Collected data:
◆ ◆ ◆
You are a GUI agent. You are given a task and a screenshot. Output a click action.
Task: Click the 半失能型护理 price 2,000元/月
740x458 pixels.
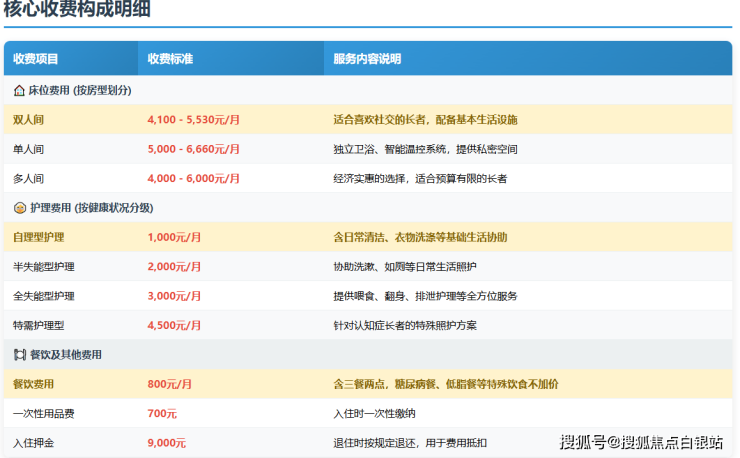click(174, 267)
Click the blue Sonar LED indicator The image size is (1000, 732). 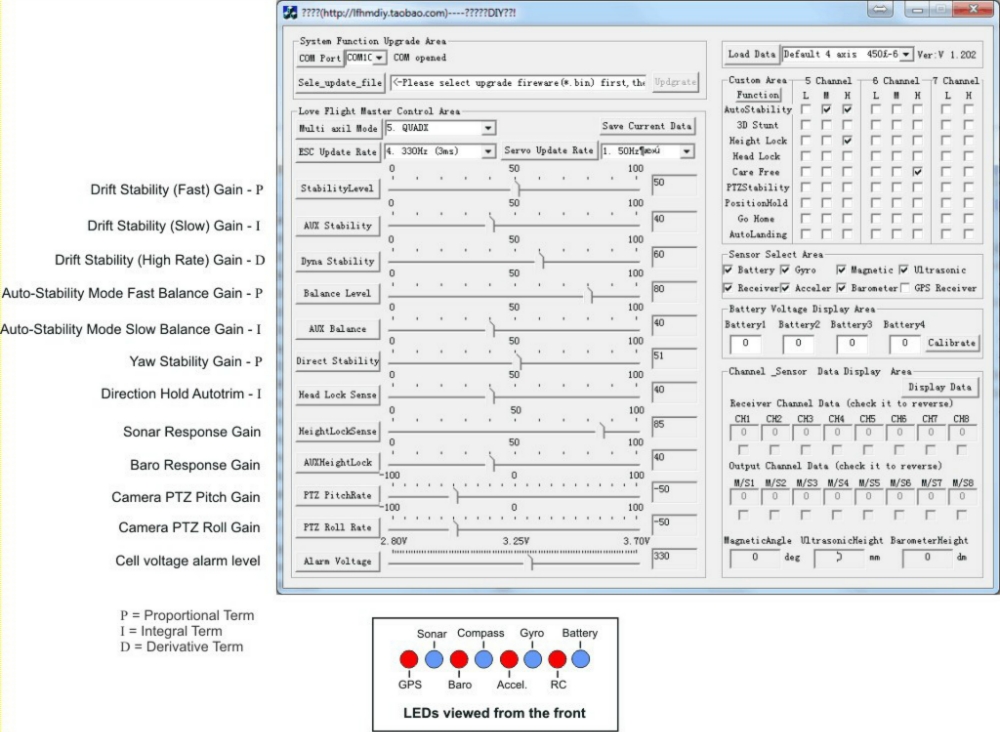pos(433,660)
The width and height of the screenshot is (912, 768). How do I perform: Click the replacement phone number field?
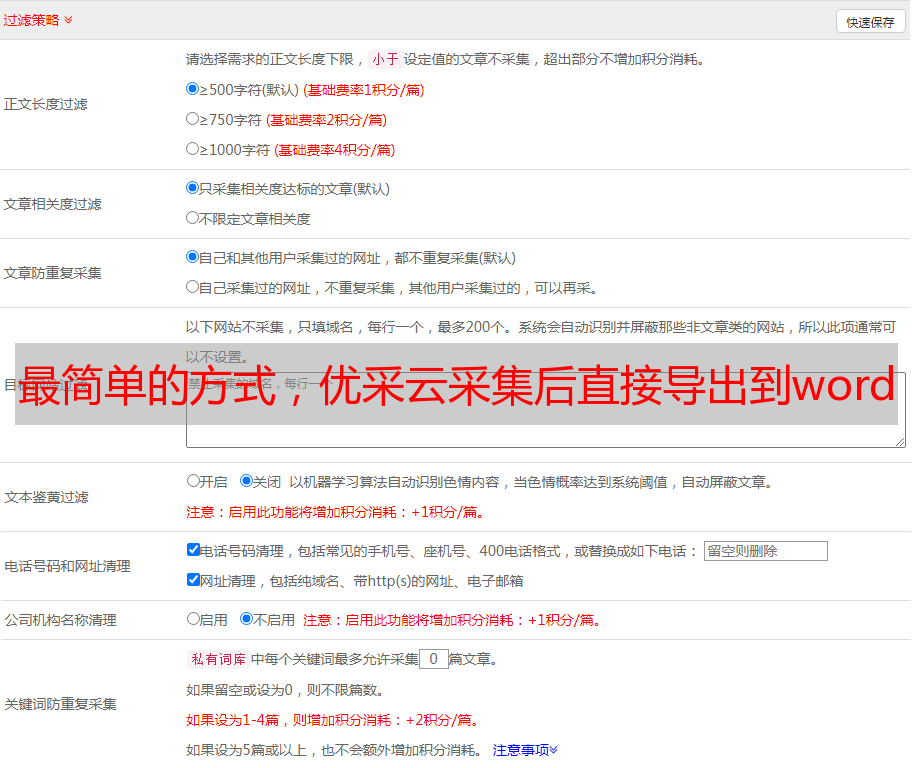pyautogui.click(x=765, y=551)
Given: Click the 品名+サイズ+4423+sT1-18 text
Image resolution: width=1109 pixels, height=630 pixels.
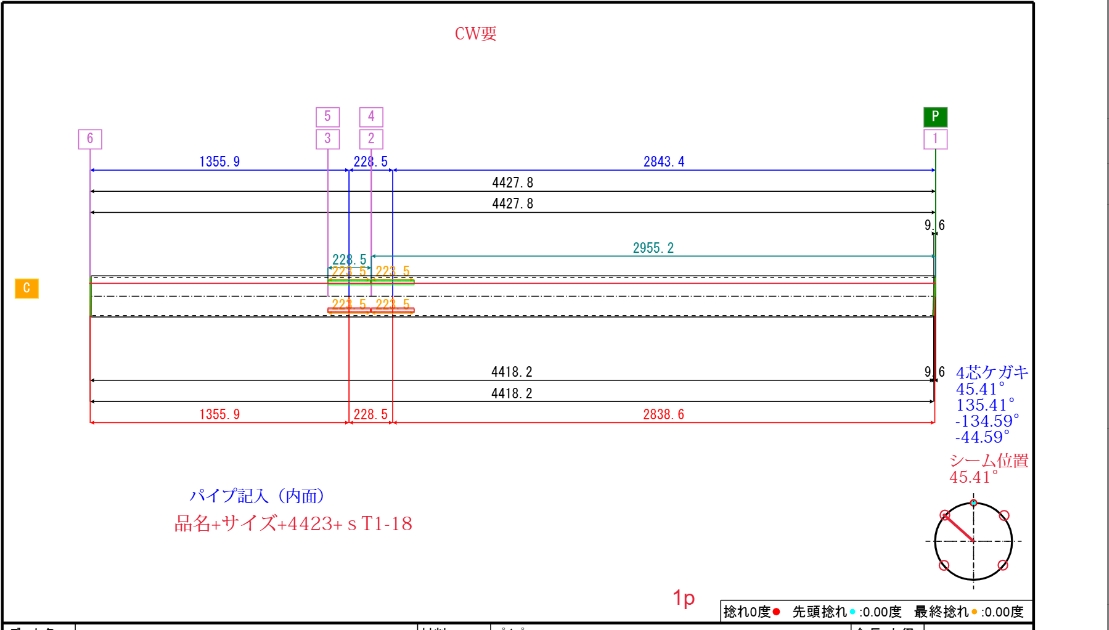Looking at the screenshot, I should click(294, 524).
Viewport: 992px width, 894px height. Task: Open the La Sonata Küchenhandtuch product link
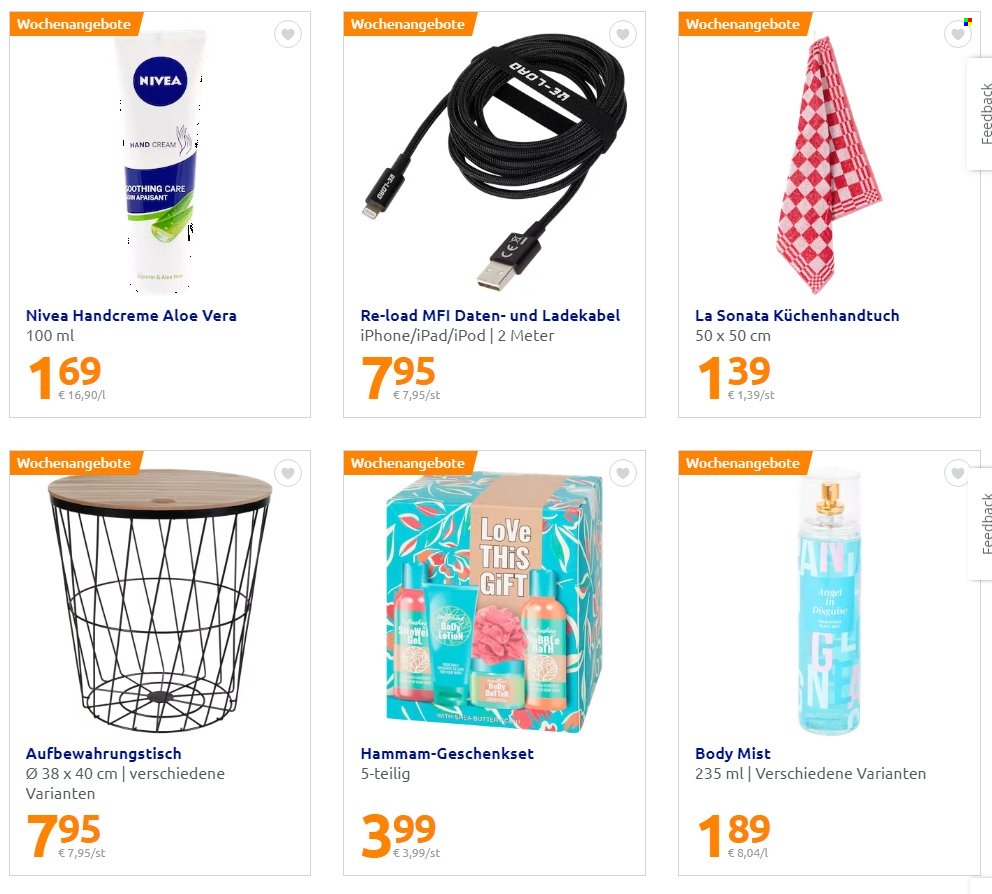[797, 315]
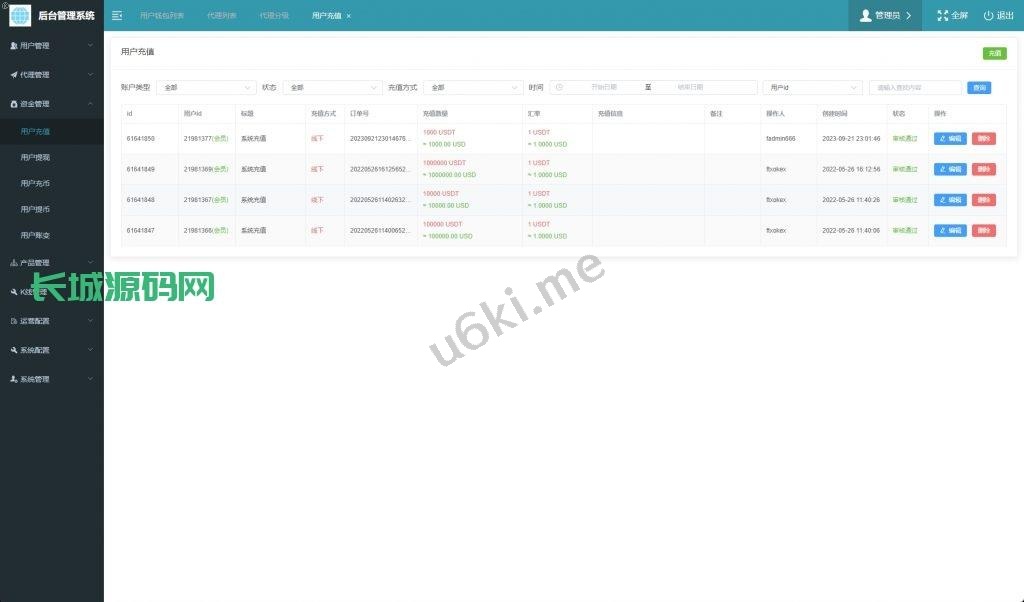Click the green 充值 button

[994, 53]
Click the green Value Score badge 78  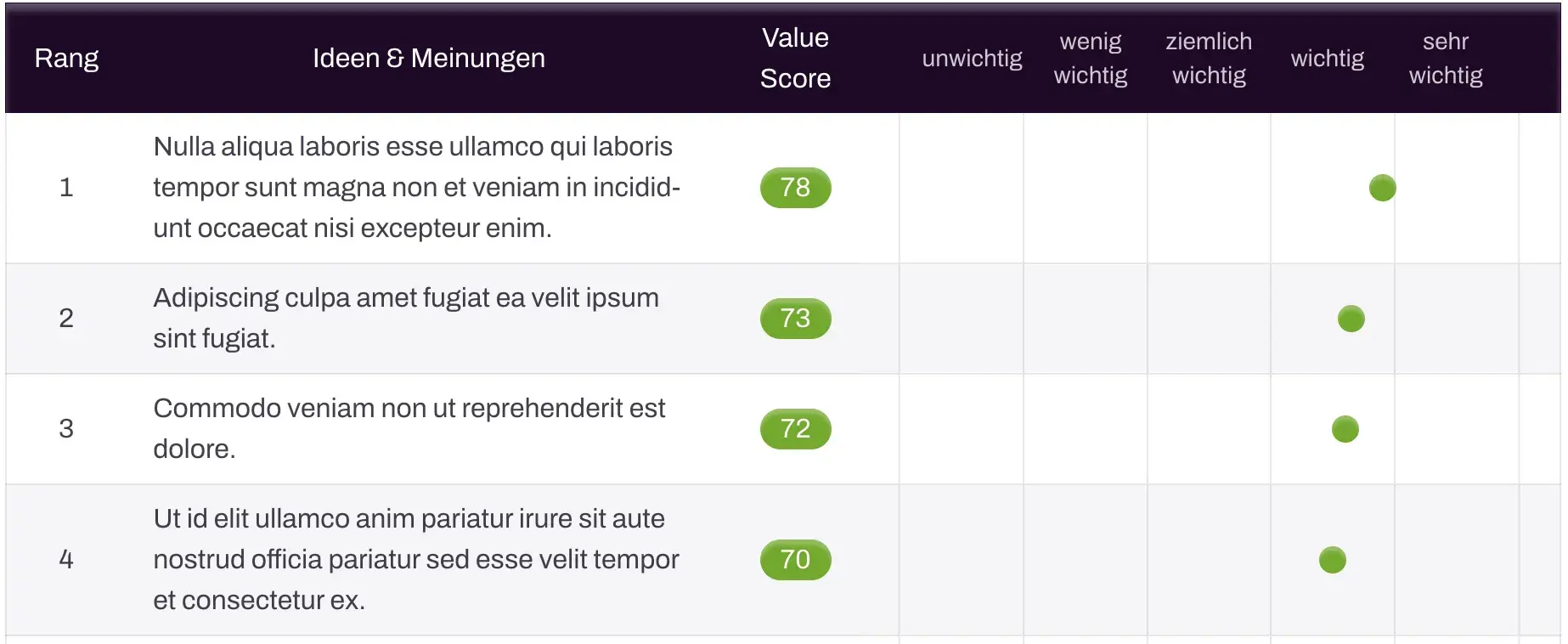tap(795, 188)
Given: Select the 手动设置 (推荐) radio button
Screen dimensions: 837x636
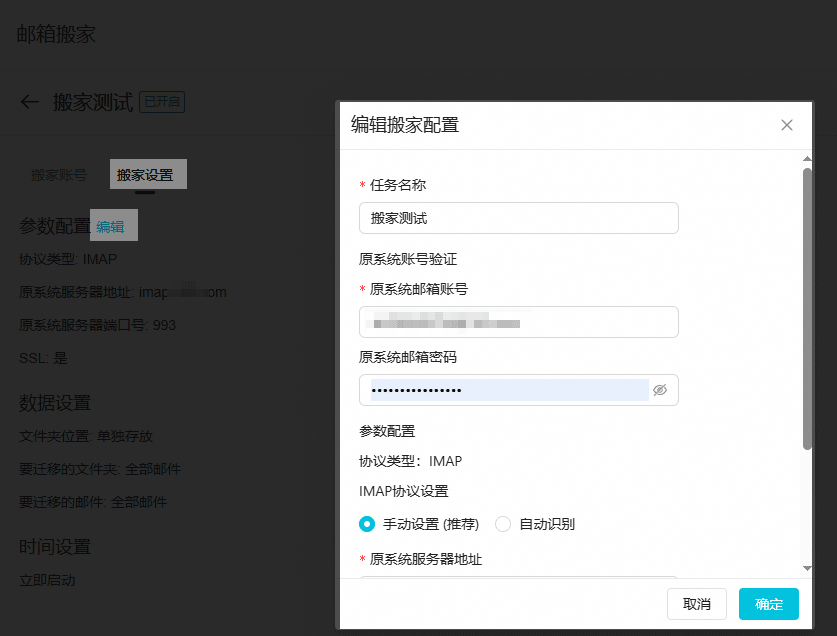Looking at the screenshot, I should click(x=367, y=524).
◆ ◆ ◆
§ **Your instructions**: I need the lines from the one holding "Given: Select the 手动设置 (推荐) radio button" through the last line of the entries set down exactly, with every picture left out.

§ **Task response**:
Given: Select the 手动设置 (推荐) radio button
Screen dimensions: 837x636
Looking at the screenshot, I should click(x=367, y=524).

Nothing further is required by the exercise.